About a hundred people gathered in downtown Yakima to march for action on climate change as part of the worldwide movement Friday. 16-year-old Swedish activist Greta Thunberg is leading the cause, and has inspired community members throughout Yakima.
Their goal is to put pressure on elected officials and people of all generations to see climate change as a serious and moral issue. The local group wants to support the youth movement, talk about how climate change is affecting people in Yakima and around the world, and how they can be part of a solution.
For Coleen Anderson, one of the event organizers, she's marching to bring attention to climate change for herself, her children and grandchildren.

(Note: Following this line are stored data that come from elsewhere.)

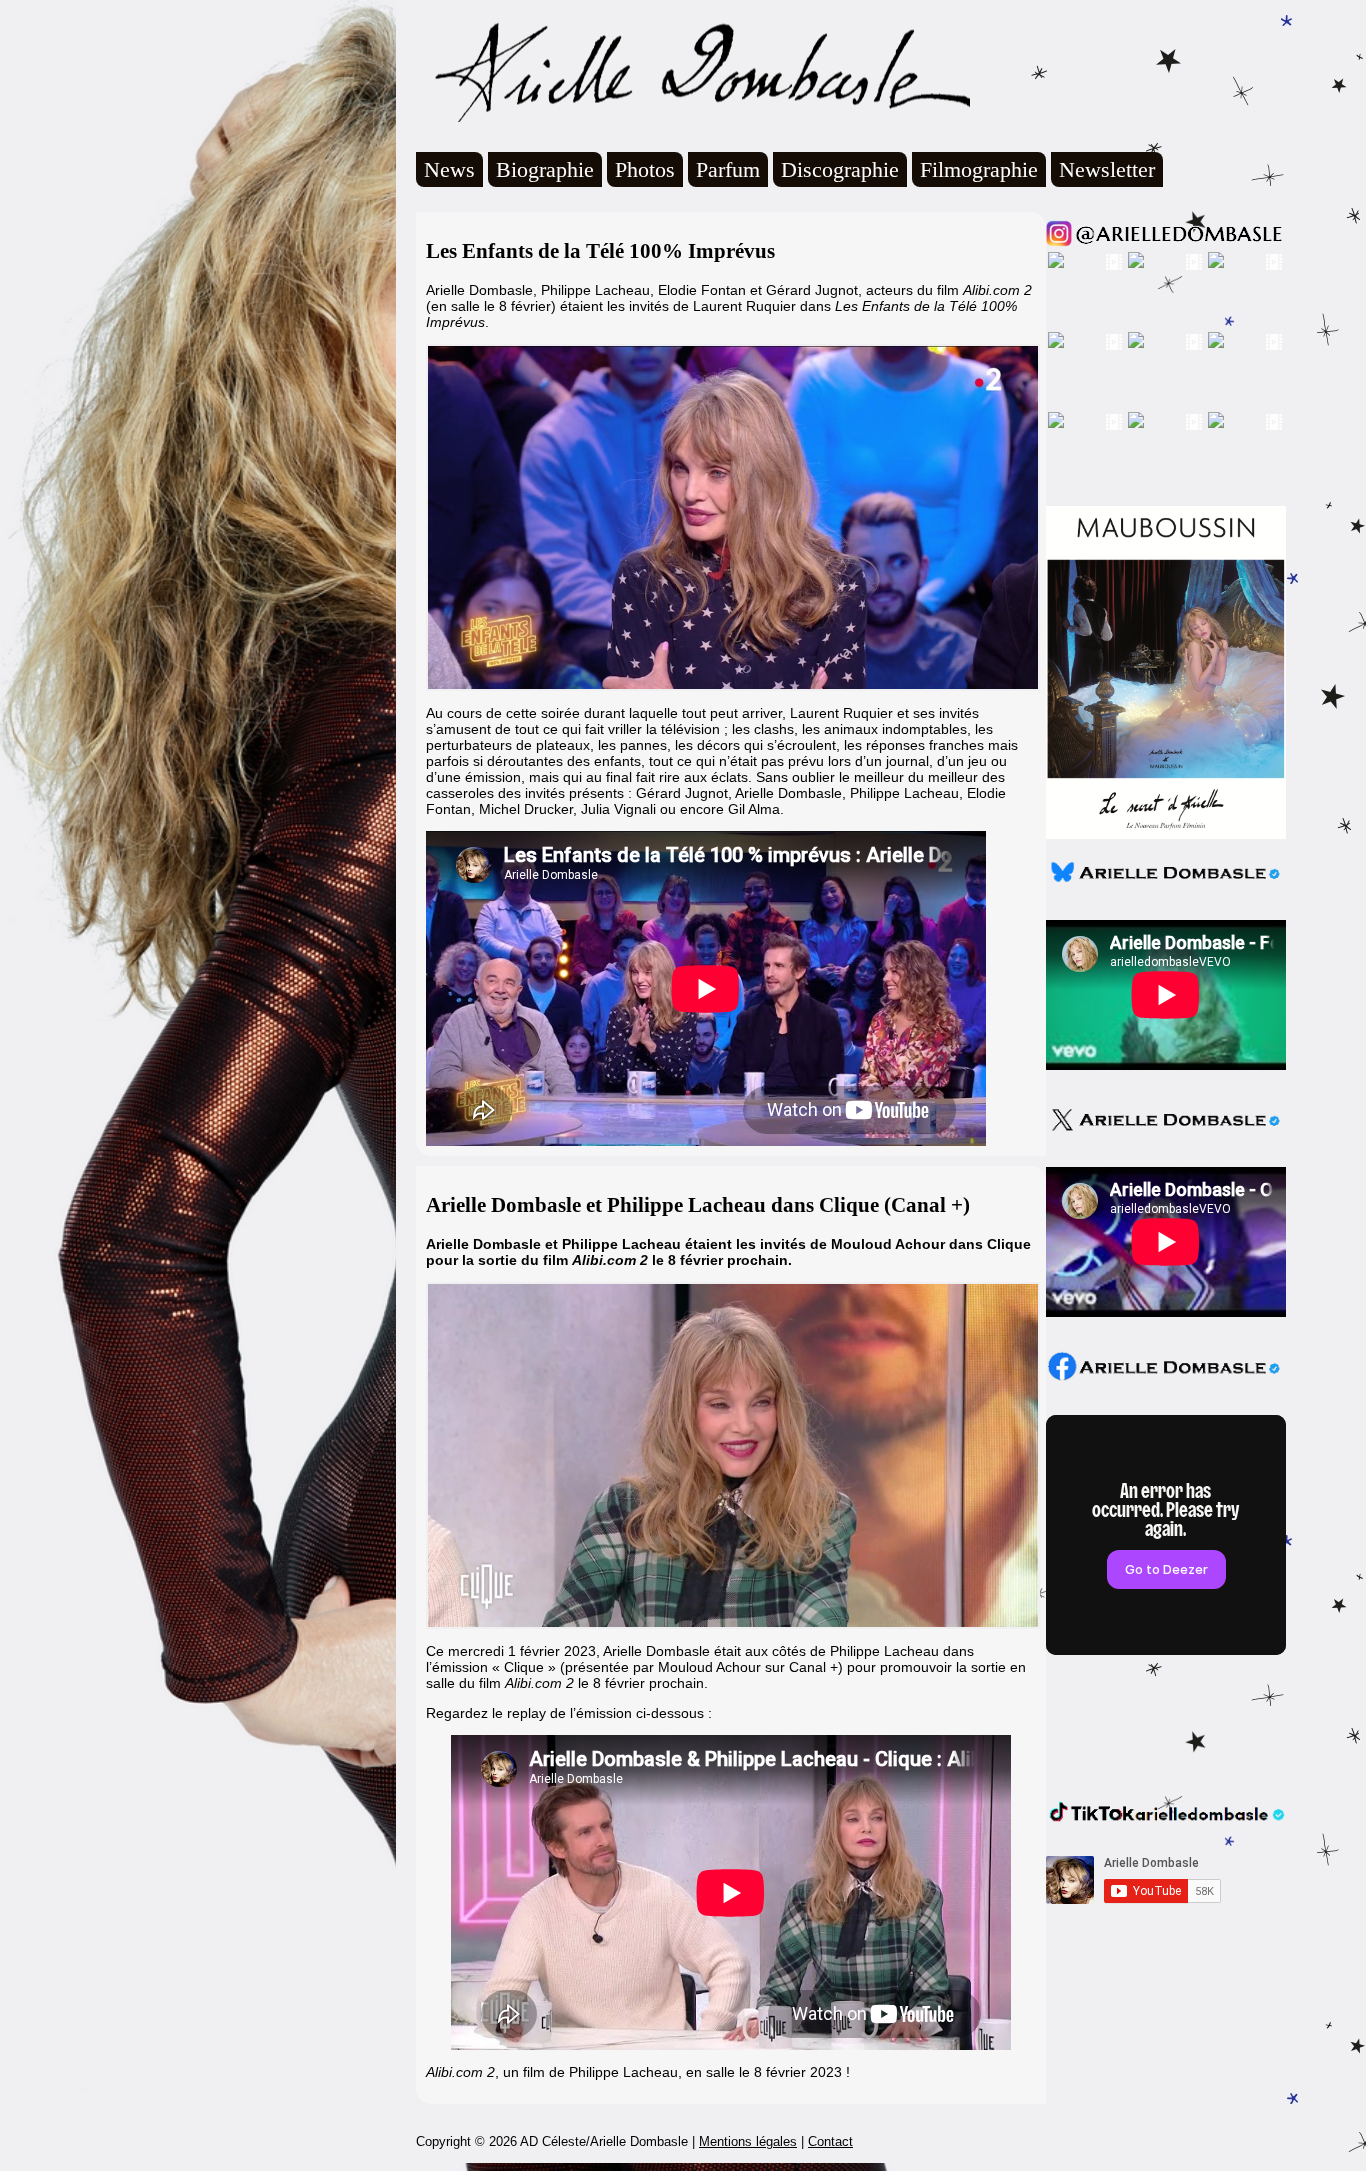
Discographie (840, 169)
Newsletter (1107, 169)
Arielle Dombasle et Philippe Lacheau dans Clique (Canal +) (698, 1205)
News (449, 169)
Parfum (728, 169)
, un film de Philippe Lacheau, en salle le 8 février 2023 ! (638, 2072)
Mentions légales (748, 2141)
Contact (830, 2141)
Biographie (545, 169)
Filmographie (979, 169)
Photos (645, 169)
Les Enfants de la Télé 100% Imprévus (600, 251)
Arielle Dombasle (693, 71)
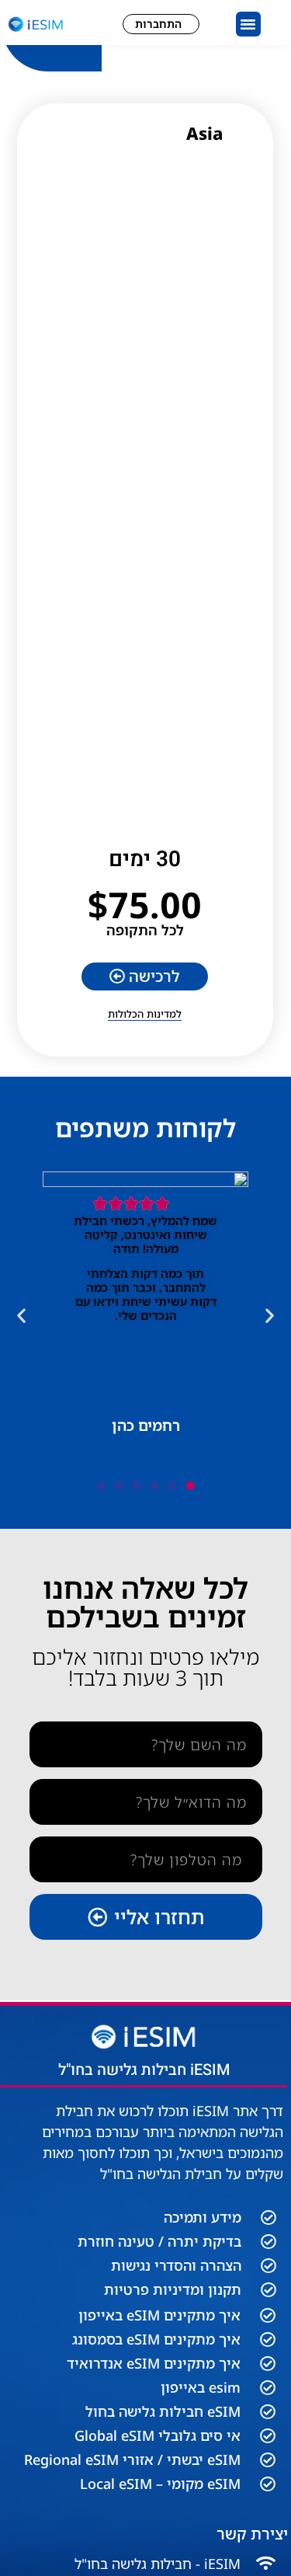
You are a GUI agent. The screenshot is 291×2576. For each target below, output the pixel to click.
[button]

"For my children, for my grandchildren and the future children all over the planet," said Anderson. "They're going to be facing some pretty dire climate issues, actually we're already in the middle of those right now, and they're just going to get worse."
She said it's important for people to become aware of the facts. She hopes this march encourages people to read and learn as much as they can about climate change.
"It's a question of whether or not humanity will continue. If you read the book the Sixth Extinction, you know that we're in the middle of that sixth extinction now, and it is a natural occurrence," said Anderson. "But with the man made fossil fuels being burned and the man made emissions, it is accelerating that to an incredible rate."
Despite the youth leadership of the movement, few students in Yakima were in attendance. Event organizers said they hope they can rally more young people for future events.
However, 13-year old Bridget Murphy skipped school to show her support for the movement. She came to the rally with her two siblings and grandfather, and spoke to the crowd after the march.
"They don't talk about this much in school, and they should because it's a big problem, and it's going to impact everyone," said Murphy.
The group gathered signatures for a petition to give Yakima City Council to declare a climate emergency. Anderson said she hopes it'll show them the community is concerned about climate change. She said there is a lot the council can do at the local level as leaders in our community.
"Hopefully we would inspire them to adopt programs such as banning plastic bags, banning plastic straws, creating a recycling program, encouraging the schools to teach the subject. I think they're not," said Anderson.
Felipe Rodriguez Flores, an event coordinator, said their rally is all about bringing the community together to make their voices heard.
"We've seen the destruction that climate change is causing, and we really need to take urgent action and unfortunately we're not working at the speed that we need to and so that's why we're out here to kind of raise the alarm," said Rodriguez Flores.